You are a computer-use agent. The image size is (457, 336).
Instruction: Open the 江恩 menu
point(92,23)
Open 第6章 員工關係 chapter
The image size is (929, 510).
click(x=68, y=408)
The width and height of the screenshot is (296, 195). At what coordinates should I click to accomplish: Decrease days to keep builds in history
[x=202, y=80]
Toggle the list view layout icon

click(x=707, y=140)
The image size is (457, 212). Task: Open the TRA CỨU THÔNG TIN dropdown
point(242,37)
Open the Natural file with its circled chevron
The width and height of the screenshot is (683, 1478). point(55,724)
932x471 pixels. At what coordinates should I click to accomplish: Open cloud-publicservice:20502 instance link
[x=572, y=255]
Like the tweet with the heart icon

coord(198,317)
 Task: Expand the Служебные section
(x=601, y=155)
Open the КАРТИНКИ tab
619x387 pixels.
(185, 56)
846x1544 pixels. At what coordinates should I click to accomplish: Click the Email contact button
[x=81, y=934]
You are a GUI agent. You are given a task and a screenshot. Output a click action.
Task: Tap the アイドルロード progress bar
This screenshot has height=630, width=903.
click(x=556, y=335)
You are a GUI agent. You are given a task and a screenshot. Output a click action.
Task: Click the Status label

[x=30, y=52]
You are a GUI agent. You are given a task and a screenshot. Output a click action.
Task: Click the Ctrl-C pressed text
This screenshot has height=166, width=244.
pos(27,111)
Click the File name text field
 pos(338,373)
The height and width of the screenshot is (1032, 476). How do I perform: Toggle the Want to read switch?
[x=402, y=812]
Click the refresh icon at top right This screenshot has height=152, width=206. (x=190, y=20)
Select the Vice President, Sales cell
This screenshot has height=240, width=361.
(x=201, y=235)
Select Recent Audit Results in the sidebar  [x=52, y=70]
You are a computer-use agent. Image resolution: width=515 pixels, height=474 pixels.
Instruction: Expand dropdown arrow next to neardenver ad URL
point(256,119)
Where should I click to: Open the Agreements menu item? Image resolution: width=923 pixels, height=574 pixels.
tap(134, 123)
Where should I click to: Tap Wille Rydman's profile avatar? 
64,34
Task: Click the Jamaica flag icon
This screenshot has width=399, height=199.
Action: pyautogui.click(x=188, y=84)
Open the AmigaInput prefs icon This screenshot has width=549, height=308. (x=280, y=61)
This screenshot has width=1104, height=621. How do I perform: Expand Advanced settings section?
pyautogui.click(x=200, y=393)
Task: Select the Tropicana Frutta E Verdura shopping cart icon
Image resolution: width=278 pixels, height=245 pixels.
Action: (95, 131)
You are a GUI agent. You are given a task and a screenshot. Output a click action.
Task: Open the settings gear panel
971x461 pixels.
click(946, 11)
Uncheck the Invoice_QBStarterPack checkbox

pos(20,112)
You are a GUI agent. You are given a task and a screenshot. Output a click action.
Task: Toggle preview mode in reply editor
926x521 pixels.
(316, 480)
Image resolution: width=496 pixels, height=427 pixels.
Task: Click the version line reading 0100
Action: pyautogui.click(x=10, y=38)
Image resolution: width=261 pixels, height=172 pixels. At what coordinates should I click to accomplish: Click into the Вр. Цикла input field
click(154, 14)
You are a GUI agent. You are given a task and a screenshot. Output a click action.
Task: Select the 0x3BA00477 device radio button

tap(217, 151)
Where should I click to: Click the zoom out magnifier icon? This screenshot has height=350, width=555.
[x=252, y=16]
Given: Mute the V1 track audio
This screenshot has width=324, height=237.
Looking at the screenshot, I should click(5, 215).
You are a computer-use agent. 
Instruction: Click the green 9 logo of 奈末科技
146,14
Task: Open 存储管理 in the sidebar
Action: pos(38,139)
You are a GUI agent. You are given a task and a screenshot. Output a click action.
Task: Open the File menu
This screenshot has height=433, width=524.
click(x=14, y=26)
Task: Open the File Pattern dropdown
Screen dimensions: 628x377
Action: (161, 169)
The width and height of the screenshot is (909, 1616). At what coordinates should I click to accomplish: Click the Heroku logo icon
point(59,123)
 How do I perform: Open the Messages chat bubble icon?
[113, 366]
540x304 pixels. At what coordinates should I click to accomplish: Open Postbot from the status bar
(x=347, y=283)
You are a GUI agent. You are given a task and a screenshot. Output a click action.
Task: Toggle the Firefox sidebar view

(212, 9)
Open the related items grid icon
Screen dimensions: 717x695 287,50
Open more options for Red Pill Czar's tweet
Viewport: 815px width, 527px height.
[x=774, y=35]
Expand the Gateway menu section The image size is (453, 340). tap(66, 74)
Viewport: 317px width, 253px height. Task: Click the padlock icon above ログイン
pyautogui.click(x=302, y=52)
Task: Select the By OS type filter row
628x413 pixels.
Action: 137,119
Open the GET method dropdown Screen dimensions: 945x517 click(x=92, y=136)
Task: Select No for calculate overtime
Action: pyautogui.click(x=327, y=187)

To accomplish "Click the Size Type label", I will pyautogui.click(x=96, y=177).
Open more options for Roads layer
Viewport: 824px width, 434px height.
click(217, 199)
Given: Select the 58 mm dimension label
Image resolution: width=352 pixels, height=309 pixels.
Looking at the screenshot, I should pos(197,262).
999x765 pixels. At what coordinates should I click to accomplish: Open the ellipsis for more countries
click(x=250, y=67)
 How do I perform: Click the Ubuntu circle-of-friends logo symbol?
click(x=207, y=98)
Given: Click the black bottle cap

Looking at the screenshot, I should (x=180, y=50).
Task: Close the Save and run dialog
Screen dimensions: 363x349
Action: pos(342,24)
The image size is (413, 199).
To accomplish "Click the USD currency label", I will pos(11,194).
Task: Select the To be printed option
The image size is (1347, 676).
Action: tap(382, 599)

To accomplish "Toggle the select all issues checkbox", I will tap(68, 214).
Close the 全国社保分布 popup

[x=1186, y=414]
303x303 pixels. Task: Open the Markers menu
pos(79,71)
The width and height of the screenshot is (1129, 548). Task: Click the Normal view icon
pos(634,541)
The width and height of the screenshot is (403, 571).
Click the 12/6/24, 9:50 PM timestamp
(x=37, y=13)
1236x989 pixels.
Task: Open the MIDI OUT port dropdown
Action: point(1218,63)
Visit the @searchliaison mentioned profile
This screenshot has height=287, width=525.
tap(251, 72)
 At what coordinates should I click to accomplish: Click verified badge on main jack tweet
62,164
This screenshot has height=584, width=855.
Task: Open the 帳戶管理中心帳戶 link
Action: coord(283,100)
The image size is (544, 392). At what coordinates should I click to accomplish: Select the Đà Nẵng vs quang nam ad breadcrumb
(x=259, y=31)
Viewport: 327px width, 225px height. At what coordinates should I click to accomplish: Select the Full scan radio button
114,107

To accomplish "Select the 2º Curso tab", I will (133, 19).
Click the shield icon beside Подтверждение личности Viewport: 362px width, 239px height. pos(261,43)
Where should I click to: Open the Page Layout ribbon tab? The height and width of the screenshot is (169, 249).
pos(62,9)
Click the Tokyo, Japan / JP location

###

- **WORK ORDER**:
Reproduce exactly the entries above, limited to the lines from the one with "This screenshot has height=630, width=903." through the one with "Task: Open the settings gear panel", both included.

- **RESULT OF THIS EXERCISE**:
This screenshot has height=630, width=903.
click(x=556, y=335)
You are a GUI agent. You are given a task and a screenshot. Output a click action.
Task: Click the Status label

[x=30, y=52]
You are a GUI agent. You are given a task and a screenshot. Output a click action.
Task: Click the Ctrl-C pressed text
This screenshot has height=166, width=244.
pos(27,111)
Click the File name text field
 pos(338,373)
The height and width of the screenshot is (1032, 476). How do I perform: Toggle the Want to read switch?
[x=402, y=812]
Click the refresh icon at top right This screenshot has height=152, width=206. (x=190, y=20)
Select the Vice President, Sales cell
This screenshot has height=240, width=361.
(x=201, y=235)
Select Recent Audit Results in the sidebar  [x=52, y=70]
You are a computer-use agent. Image resolution: width=515 pixels, height=474 pixels.
Instruction: Expand dropdown arrow next to neardenver ad URL
point(256,119)
Where should I click to: Open the Agreements menu item? Image resolution: width=923 pixels, height=574 pixels.
tap(134, 123)
Where should I click to: Tap Wille Rydman's profile avatar? 
64,34
Task: Click the Jamaica flag icon
This screenshot has width=399, height=199.
Action: pyautogui.click(x=188, y=84)
Open the AmigaInput prefs icon This screenshot has width=549, height=308. (x=280, y=61)
This screenshot has width=1104, height=621. How do I perform: Expand Advanced settings section?
pyautogui.click(x=200, y=393)
Task: Select the Tropicana Frutta E Verdura shopping cart icon
Image resolution: width=278 pixels, height=245 pixels.
Action: (95, 131)
You are a GUI agent. You are given a task and a screenshot. Output a click action.
Task: Open the settings gear panel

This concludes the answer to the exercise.